=== Task to carry out ===
Find each line in the listing below that contains the word "green", and copy those lines.
START Source records
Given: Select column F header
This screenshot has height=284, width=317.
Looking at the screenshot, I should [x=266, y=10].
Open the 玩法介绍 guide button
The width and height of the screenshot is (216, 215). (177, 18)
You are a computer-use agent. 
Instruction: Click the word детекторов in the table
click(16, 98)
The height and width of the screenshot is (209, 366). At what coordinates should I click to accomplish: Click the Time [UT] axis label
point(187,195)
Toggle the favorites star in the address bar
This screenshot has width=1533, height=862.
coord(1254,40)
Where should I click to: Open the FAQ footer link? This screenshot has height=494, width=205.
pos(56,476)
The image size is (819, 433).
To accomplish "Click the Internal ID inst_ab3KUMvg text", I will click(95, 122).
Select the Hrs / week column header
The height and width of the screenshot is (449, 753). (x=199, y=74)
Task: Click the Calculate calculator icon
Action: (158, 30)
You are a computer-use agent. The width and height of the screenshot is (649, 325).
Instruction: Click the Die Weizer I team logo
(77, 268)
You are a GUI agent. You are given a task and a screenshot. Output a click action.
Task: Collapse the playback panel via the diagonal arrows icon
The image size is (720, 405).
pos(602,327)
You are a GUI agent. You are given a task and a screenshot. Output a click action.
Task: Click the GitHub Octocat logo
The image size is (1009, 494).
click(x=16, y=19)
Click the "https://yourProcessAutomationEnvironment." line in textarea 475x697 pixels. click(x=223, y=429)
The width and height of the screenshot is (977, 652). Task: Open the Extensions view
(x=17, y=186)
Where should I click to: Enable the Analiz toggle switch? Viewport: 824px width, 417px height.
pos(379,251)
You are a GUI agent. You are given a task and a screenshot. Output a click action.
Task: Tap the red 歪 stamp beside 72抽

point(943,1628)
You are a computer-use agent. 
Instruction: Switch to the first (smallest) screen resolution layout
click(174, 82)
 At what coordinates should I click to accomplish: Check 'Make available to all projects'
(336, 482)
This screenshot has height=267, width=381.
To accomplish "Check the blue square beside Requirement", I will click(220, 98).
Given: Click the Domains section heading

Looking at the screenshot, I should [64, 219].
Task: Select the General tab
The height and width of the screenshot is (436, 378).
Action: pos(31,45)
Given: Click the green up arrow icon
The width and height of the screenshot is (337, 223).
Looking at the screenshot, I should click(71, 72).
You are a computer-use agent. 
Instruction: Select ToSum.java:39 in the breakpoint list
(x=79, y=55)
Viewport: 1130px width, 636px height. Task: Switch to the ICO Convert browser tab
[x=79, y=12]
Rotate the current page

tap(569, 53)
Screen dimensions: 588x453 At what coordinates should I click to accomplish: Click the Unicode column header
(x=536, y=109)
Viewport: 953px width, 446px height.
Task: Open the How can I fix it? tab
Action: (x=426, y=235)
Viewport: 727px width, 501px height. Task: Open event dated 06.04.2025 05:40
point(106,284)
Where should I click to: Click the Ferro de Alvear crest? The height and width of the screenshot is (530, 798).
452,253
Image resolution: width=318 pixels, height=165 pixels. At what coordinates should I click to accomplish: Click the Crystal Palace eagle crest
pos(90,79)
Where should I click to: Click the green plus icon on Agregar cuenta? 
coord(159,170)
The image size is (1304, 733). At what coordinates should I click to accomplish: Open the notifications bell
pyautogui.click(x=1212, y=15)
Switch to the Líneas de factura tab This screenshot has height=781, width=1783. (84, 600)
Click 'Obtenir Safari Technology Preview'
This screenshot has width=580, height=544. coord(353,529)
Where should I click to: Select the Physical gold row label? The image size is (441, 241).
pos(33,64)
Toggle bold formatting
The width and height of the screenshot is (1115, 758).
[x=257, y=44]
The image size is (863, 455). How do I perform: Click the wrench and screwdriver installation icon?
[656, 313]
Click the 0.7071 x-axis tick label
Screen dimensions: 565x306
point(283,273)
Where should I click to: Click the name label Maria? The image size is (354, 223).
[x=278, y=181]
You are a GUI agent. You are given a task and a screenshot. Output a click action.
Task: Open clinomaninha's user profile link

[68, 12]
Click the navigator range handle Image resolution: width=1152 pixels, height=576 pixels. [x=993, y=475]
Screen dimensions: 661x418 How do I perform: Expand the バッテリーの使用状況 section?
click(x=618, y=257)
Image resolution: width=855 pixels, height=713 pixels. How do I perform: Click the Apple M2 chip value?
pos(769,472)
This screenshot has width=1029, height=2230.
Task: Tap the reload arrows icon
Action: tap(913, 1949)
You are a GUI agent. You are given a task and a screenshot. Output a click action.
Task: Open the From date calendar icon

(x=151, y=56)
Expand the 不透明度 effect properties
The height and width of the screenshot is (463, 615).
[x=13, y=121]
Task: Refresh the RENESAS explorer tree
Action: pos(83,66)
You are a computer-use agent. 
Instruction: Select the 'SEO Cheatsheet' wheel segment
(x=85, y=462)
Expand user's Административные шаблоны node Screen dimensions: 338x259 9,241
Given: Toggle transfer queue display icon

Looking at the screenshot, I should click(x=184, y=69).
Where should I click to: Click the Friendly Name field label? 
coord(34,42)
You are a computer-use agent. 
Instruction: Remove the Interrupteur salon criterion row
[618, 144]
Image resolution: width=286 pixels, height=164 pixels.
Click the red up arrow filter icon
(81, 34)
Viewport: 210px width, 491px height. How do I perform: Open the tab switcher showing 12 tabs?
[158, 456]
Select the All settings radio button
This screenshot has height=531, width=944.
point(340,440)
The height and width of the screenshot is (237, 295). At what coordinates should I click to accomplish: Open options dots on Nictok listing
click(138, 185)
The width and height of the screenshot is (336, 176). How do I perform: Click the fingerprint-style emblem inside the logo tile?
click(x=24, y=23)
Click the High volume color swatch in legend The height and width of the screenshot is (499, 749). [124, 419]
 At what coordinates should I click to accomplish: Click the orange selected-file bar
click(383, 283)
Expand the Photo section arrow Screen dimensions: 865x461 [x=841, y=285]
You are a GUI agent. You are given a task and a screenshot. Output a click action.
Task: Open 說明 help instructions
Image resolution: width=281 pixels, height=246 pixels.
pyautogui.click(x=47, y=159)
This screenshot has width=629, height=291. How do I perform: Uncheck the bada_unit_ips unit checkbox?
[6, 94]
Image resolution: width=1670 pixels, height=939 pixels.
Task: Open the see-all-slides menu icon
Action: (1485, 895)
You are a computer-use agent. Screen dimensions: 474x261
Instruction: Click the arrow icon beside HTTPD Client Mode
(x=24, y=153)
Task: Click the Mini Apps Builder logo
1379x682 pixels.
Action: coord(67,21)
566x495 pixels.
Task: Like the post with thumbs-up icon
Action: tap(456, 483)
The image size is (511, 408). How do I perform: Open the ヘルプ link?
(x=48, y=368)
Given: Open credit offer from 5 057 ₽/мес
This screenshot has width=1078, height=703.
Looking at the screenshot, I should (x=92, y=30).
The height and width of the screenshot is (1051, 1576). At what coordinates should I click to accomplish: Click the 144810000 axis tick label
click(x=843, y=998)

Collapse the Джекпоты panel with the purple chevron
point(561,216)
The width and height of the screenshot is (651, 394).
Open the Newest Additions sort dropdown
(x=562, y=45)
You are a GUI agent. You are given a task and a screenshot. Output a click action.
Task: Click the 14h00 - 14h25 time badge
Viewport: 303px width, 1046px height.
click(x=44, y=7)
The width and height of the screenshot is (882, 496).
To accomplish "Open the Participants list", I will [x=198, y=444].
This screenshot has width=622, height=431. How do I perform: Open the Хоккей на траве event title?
END Source records
=== Exercise solution ===
Given: Click the green up arrow icon
Where should I click to: Click the green plus icon on Agregar cuenta? 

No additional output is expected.